Required action:
Copy out the records from the line containing "Identify the location of card-header: Pamięć." through the end of the records, substituting "image" for "screenshot" and changing nothing else.

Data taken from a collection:
- - - - - - -

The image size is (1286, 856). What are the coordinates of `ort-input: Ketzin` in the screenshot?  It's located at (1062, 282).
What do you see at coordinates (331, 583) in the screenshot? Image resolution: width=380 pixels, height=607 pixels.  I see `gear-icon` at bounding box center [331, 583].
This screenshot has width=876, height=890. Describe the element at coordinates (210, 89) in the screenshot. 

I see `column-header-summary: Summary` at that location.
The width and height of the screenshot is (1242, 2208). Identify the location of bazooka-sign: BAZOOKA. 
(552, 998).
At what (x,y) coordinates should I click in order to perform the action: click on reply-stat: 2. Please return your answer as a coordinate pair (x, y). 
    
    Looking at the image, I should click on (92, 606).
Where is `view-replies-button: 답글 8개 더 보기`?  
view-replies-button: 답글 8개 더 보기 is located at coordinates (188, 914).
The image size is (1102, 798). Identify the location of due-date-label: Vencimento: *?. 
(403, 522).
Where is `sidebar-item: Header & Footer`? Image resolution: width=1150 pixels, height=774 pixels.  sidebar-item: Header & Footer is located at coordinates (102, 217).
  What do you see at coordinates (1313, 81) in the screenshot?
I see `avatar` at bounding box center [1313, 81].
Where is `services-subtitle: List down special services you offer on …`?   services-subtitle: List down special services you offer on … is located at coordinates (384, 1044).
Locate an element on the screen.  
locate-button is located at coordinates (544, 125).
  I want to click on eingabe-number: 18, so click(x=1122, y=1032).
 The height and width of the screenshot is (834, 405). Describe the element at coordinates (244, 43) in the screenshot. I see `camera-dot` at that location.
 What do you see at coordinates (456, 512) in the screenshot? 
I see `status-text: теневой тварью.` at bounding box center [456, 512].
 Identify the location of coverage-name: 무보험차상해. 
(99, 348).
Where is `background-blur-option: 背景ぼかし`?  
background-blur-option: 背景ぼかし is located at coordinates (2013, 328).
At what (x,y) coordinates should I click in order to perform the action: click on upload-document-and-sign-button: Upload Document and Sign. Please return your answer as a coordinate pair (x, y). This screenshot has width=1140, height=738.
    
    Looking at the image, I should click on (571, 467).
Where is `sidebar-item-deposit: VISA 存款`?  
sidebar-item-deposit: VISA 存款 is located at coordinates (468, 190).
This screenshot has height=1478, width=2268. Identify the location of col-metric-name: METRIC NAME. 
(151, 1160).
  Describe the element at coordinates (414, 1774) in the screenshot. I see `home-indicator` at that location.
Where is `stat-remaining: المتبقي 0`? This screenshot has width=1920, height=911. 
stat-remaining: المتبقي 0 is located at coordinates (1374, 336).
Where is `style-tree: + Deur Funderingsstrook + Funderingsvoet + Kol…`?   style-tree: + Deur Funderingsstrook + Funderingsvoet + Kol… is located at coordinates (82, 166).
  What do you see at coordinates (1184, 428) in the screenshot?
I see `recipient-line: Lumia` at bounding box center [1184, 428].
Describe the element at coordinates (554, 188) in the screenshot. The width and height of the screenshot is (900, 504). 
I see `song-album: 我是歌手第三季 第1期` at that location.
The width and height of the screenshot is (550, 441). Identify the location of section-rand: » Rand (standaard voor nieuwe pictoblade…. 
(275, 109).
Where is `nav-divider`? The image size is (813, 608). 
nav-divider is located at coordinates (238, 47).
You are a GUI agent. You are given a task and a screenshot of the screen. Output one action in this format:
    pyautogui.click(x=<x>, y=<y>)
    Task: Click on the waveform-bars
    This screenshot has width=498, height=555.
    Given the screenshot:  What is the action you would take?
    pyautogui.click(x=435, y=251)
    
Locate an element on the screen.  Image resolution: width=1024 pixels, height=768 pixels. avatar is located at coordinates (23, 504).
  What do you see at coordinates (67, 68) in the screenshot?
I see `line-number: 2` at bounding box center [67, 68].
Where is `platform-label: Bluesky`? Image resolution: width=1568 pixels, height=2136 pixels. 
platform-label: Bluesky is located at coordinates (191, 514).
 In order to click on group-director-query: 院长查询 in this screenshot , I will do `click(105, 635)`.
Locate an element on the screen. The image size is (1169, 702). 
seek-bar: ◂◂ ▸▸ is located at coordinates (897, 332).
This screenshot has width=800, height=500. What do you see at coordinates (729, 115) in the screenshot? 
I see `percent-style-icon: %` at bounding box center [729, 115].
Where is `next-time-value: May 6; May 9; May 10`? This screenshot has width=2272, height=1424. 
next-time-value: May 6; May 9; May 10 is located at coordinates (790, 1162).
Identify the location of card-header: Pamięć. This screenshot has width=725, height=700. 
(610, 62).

- - - - - - -

Response below:
Identify the location of card-header: Pamięć. This image has width=725, height=700. 
(610, 62).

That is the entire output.